[Records for processing — start]
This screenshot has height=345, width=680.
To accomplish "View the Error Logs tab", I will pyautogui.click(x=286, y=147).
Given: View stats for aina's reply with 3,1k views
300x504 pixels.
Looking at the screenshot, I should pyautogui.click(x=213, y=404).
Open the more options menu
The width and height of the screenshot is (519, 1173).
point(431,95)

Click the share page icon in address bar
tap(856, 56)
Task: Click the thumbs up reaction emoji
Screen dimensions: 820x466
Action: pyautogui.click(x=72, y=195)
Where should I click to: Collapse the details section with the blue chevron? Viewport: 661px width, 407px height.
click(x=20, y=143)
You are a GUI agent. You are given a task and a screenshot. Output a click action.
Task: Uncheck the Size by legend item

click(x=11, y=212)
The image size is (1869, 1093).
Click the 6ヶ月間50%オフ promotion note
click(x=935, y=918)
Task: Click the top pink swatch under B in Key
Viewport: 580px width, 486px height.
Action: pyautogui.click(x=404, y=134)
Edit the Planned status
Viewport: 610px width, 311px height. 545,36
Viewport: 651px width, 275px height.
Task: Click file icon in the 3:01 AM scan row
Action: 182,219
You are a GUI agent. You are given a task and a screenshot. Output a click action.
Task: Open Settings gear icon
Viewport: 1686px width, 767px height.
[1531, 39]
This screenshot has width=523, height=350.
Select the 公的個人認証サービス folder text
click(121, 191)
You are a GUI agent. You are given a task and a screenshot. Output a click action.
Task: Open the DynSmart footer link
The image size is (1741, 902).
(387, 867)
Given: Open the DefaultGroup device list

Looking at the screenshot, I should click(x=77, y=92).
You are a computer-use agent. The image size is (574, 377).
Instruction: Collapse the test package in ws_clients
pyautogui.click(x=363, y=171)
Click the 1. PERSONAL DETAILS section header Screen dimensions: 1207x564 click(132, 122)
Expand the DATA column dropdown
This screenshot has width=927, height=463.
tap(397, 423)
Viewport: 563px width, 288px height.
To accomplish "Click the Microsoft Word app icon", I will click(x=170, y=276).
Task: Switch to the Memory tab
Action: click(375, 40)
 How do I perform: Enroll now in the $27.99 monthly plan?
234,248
[Records for processing — finish]
What this task involves:
Using the entries above, repeat only the lines from the one containing "Given: View stats" through the one containing "The image size is (1869, 1093).", end lines included.

Reply:
Given: View stats for aina's reply with 3,1k views
300x504 pixels.
Looking at the screenshot, I should pyautogui.click(x=213, y=404).
Open the more options menu
The width and height of the screenshot is (519, 1173).
point(431,95)

Click the share page icon in address bar
tap(856, 56)
Task: Click the thumbs up reaction emoji
Screen dimensions: 820x466
Action: pyautogui.click(x=72, y=195)
Where should I click to: Collapse the details section with the blue chevron? Viewport: 661px width, 407px height.
click(x=20, y=143)
You are a GUI agent. You are given a task and a screenshot. Output a click action.
Task: Uncheck the Size by legend item

click(x=11, y=212)
The image size is (1869, 1093).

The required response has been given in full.